Myalgia: The general medical term for “muscle pain,” can be associated with a large differential of different conditions. Generally, conditions associated with chronic, painful myalgias can be distinguished from spastic neurological or neuromuscular disorders, although the two may coincide.

Trigger point: a term coined by David Simon and Janet Travell in the mid-late 20th century, refers to tender points found within “taut bands” of painful muscle, caused by a shortened group of muscle fibers. Trigger points got their name for their ability to produce pain at more distant sites, defined as their “zones of reference.” They are characterized by a local twitch response, which may be achieved by mechanical stimuli such as cross fiber manual palpation of the taut band or needle penetration.

Myofascial pain: A prevalent, painful muscle condition, which is often underdiagnosed and chronic. It affects almost 15% of the general population and comes at significant cost to the individual and society as a whole in terms of quality of life, disability, and lost productivity. Chronic muscle pain disorders have been misunderstood and studied for centuries, with the earliest attempts made to distinguish joint pain (rheumatism) from muscle pain as far back as the 1700s. Although there remains some ambiguity in terms of the pathophysiology of myofascial pain and its overlap with other chronic pain conditions, including fibromyalgia, it can be agreed that myofascial pain is defined by regional musculoskeletal pain and the presence of associated trigger points. Myofascial pain is often described as a deep gnawing ache or knot, sometimes sharp and very intense, and with clear referral patterns that are well described. Sometimes it is associated with abnormal sensory and even autonomic phenomena, which can mislead the diagnosis. The goal of myofascial providers is to elicit a local twitch response from active trigger points, thereby releasing the affected muscle(s) from an abnormal state of pain. A history of trauma, physical or emotional stress, poor body mechanics/ malalignment, and prolonged postures which force muscles into a state of abnormal, sustained contraction are clearly involved in myofascial pain.

The diagnosis of myofascial pain, according to the 1989 first international symposium on myofascial pain syndrome and fibromyalgia, is made by the presence of: 1. regional pain, 2. referred pain consistent with a trigger point’s pain distribution, 3. palpable taut bands, 4. spot tenderness along the length of a taut band, and 5. some degree of restricted motion.

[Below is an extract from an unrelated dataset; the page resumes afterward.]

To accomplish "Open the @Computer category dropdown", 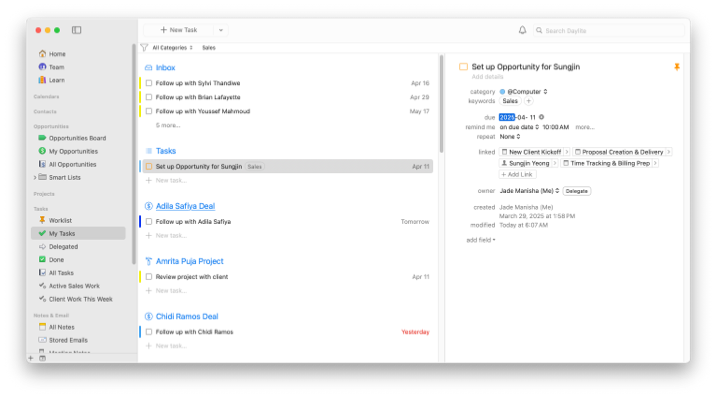I will click(x=524, y=91).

There remains controversy regarding the diagnosis of myofascial pain, along with trigger points and their origin, as well as a range of treatment options and provider expertise. It takes a fair degree of skill and training to palpate and efficiently release trigger points, whether by deep tissue release, dry needling to elicit a local twitch response, or wet needling (trigger point injections) with local anesthetic. Various theories of interest have been proposed as to the origin of trigger points, including the “energy crisis” theory. This theory involves increased metabolic demand of sarcomeres (muscle cells) that are in a state of sustained contraction, in combination with reduced nutrient supply from the compression of nearby blood vessels, which results in the release of sensitizing substances that activate nociceptive pain and autonomic nerve fibers.

Regardless of their origin, the goal of the myofascial provider is not only to release active trigger points, which directly targets symptoms and is time limited, but also to educate patients about the need for lifestyle modification and self-management. Successful management and optimization of function is achieved through: regular aerobic exercise, balanced muscle stretching and conditioning, proper sleep hygiene and nutrition, and correction of poor postural habits and biomechanics. Mood regulation and psychological therapies, including mind body strategies and stress reduction techniques, are also important to consider.